● What is needed:
Please write out every line of the material exactly.

● Recorded data:
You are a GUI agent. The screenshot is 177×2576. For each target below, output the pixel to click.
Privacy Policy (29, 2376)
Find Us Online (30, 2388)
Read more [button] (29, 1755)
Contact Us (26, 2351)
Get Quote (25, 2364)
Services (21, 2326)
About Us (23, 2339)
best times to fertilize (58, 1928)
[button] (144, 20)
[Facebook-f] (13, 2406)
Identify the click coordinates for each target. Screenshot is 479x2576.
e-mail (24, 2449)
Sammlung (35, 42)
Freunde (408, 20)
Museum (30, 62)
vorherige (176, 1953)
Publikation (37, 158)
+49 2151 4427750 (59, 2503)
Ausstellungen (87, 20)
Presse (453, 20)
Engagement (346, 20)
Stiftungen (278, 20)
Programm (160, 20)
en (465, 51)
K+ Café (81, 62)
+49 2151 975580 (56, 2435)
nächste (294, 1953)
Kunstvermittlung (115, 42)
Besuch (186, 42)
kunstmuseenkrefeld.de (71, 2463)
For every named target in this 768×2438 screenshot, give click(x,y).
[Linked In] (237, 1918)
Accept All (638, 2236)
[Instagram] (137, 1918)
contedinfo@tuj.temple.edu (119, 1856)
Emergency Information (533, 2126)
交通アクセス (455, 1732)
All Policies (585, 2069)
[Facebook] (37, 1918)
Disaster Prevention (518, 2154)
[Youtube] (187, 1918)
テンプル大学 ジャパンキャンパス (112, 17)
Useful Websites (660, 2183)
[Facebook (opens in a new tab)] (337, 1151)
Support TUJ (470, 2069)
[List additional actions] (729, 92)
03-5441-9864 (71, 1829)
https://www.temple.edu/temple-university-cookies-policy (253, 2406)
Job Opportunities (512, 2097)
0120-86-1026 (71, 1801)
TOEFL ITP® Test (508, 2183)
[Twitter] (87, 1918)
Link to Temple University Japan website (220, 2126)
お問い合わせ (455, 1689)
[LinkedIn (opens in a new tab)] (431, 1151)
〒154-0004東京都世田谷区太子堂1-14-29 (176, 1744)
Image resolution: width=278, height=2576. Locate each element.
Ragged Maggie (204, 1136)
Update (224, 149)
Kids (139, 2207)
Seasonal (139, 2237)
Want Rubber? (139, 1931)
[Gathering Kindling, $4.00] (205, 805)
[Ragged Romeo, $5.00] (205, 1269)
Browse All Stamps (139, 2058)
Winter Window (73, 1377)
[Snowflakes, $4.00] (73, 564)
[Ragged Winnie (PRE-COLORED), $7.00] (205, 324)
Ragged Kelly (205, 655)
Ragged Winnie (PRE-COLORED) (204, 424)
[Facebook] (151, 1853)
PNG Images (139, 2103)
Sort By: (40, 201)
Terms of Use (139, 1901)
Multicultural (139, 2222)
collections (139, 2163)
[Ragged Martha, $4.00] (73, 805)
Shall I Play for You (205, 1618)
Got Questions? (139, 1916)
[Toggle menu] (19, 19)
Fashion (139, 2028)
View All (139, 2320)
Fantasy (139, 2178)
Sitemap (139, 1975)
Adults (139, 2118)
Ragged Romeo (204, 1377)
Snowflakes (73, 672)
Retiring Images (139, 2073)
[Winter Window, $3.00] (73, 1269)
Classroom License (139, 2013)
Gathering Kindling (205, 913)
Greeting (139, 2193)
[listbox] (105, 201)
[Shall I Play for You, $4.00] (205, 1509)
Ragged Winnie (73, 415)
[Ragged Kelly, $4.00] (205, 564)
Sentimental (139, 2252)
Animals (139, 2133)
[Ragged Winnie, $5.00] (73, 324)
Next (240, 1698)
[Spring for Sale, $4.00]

● Task answer:
You are a GUI agent. The screenshot is 177×2576. For each target below, output the pixel to click.
Privacy Policy (29, 2376)
Find Us Online (30, 2388)
Read more [button] (29, 1755)
Contact Us (26, 2351)
Get Quote (25, 2364)
Services (21, 2326)
About Us (23, 2339)
best times to fertilize (58, 1928)
[button] (144, 20)
[Facebook-f] (13, 2406)
Identify the click coordinates for each target. Screenshot is 479x2576.
e-mail (24, 2449)
Sammlung (35, 42)
Freunde (408, 20)
Museum (30, 62)
vorherige (176, 1953)
Publikation (37, 158)
+49 2151 4427750 (59, 2503)
Ausstellungen (87, 20)
Presse (453, 20)
Engagement (346, 20)
Stiftungen (278, 20)
Programm (160, 20)
en (465, 51)
K+ Café (81, 62)
+49 2151 975580 (56, 2435)
nächste (294, 1953)
Kunstvermittlung (115, 42)
Besuch (186, 42)
kunstmuseenkrefeld.de (71, 2463)
For every named target in this 768×2438 screenshot, give click(x,y).
[Linked In] (237, 1918)
Accept All (638, 2236)
[Instagram] (137, 1918)
contedinfo@tuj.temple.edu (119, 1856)
Emergency Information (533, 2126)
交通アクセス (455, 1732)
All Policies (585, 2069)
[Facebook] (37, 1918)
Disaster Prevention (518, 2154)
[Youtube] (187, 1918)
テンプル大学 ジャパンキャンパス (112, 17)
Useful Websites (660, 2183)
[Facebook (opens in a new tab)] (337, 1151)
Support TUJ (470, 2069)
[List additional actions] (729, 92)
03-5441-9864 (71, 1829)
https://www.temple.edu/temple-university-cookies-policy (253, 2406)
Job Opportunities (512, 2097)
0120-86-1026 (71, 1801)
TOEFL ITP® Test (508, 2183)
[Twitter] (87, 1918)
Link to Temple University Japan website (220, 2126)
お問い合わせ (455, 1689)
[LinkedIn (opens in a new tab)] (431, 1151)
〒154-0004東京都世田谷区太子堂1-14-29 (176, 1744)
Image resolution: width=278, height=2576. Locate each element.
Ragged Maggie (204, 1136)
Update (224, 149)
Kids (139, 2207)
Seasonal (139, 2237)
Want Rubber? (139, 1931)
[Gathering Kindling, $4.00] (205, 805)
[Ragged Romeo, $5.00] (205, 1269)
Browse All Stamps (139, 2058)
Winter Window (73, 1377)
[Snowflakes, $4.00] (73, 564)
[Ragged Winnie (PRE-COLORED), $7.00] (205, 324)
Ragged Kelly (205, 655)
Ragged Winnie (PRE-COLORED) (204, 424)
[Facebook] (151, 1853)
PNG Images (139, 2103)
Sort By: (40, 201)
Terms of Use (139, 1901)
Multicultural (139, 2222)
collections (139, 2163)
[Ragged Martha, $4.00] (73, 805)
Shall I Play for You (205, 1618)
Got Questions? (139, 1916)
[Toggle menu] (19, 19)
Fashion (139, 2028)
View All (139, 2320)
Fantasy (139, 2178)
Sitemap (139, 1975)
Adults (139, 2118)
Ragged Romeo (204, 1377)
Snowflakes (73, 672)
Retiring Images (139, 2073)
[Winter Window, $3.00] (73, 1269)
Classroom License (139, 2013)
Gathering Kindling (205, 913)
Greeting (139, 2193)
[listbox] (105, 201)
[Shall I Play for You, $4.00] (205, 1509)
Ragged Winnie (73, 415)
[Ragged Kelly, $4.00] (205, 564)
Sentimental (139, 2252)
Animals (139, 2133)
[Ragged Winnie, $5.00] (73, 324)
Next (240, 1698)
[Spring for Sale, $4.00]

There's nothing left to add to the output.